SXSWi 2010 & Community Part 3: Rockstars, Ninjas and Gurus are People Too

Why Polaroid pictures? Check out the intro to this project.

Rockstars, Ninjas and Gurus (oh my?)

Featuring: Guy Kawasaki, Tim Ferriss, Pete Cashmore, Barb Dybwad and Scott Stratten

First off, rockstars, ninjas and gurus get a bad rap. All three of these words have a perception problem thanks to the overnight “successes” that are self-proclaimed thought leaders. If you need examples, check out Justin Kownacki’s Marketing Douchebags blog (note: douchebag is a banned word where I work and professionally, I no longer condone its usage…personally however…).

Frankly speaking, there are rockstars, ninjas and gurus in the new marketing industry (meh – whatever term you prefer). You can dodge those words, you can shun/unshun me and you can even ridicule me… but I follow several rockstars, I’ve met a few ninjas and I’ve chatted with a guru or two. So eat it.

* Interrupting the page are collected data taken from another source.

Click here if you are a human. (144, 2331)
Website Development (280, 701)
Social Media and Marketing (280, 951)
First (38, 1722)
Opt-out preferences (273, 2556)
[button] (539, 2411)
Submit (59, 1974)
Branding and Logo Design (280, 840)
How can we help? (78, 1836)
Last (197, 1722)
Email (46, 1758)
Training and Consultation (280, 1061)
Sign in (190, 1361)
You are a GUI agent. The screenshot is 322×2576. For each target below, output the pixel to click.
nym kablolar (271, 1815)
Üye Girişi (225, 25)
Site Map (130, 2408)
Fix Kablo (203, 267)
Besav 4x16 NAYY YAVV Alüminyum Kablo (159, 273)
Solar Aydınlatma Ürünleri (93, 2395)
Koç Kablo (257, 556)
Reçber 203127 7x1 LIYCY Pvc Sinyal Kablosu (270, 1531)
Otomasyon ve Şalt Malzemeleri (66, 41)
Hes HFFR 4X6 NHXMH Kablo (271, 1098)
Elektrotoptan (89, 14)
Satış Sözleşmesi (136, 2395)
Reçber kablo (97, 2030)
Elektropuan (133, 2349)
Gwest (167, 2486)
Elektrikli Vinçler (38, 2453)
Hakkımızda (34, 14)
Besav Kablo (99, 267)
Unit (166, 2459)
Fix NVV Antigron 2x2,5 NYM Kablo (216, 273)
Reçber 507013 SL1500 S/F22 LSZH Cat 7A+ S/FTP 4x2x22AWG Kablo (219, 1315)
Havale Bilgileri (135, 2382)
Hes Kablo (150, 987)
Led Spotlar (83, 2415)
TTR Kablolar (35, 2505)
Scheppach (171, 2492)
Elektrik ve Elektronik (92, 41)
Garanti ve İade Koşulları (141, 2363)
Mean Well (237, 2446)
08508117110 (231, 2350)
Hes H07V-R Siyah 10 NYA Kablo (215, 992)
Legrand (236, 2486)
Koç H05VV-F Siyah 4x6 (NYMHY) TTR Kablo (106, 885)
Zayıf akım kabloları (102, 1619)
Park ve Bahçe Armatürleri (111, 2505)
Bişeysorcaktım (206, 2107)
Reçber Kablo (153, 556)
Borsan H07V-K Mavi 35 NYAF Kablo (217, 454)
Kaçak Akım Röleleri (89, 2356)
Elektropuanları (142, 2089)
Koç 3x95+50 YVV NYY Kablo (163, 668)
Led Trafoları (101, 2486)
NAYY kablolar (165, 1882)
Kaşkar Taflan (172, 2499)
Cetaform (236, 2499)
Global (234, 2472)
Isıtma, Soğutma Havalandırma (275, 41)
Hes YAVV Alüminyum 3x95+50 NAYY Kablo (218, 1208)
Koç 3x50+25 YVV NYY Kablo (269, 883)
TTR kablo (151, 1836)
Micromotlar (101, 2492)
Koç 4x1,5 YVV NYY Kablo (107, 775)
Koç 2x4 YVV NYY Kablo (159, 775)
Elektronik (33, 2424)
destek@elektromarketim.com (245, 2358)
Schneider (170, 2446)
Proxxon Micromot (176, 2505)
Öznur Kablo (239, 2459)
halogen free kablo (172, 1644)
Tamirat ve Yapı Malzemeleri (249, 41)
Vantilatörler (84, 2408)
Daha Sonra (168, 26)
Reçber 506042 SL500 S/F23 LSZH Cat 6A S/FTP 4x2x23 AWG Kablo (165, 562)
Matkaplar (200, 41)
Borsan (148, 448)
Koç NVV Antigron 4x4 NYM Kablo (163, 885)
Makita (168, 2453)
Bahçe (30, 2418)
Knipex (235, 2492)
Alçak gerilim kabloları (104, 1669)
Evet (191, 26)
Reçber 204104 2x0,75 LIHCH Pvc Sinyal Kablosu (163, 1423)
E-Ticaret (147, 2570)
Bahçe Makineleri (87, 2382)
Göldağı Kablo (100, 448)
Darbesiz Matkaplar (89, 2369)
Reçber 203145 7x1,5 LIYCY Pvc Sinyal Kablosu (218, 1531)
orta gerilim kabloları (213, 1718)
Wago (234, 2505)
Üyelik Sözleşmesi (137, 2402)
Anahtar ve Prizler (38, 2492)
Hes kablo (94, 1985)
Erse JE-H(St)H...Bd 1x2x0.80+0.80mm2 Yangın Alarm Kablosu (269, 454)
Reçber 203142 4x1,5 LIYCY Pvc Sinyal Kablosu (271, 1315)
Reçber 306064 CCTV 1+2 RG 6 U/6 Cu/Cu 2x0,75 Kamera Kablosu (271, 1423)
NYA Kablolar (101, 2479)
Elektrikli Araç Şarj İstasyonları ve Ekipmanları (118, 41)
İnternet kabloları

Whatever terminology you prefer (or despise), there are innovators. There are people who come up with incredible content. There are blogs that you read and scratch your head thinking “why can’t I bring it this strong with every post.” I won’t name drop (I do that later), but you all know a few even if you don’t want to admit it.

The people you admire are still people.

There I said it! Chris Brogan is human and tells funny jokes. Guy Kawasaki really is passionate about technology. If you are genuine and engage with them, they may even talk back!

I’m not famous and I probably never will be (le sigh), but I’d imagine that if I were… I’d welcome the opportunity to talk to people that treat me like I’m one of the guys. Even though strangers may know that I dig The Office and my friends call me Moody doesn’t mean that I don’t like meeting and engaging with new folks.

Guy-Kawasaki-Chris-Moody

This leads me to several examples of cool (in my opinion) conversations that I had with various rockstars, ninjas and gurus in my small corner of the world.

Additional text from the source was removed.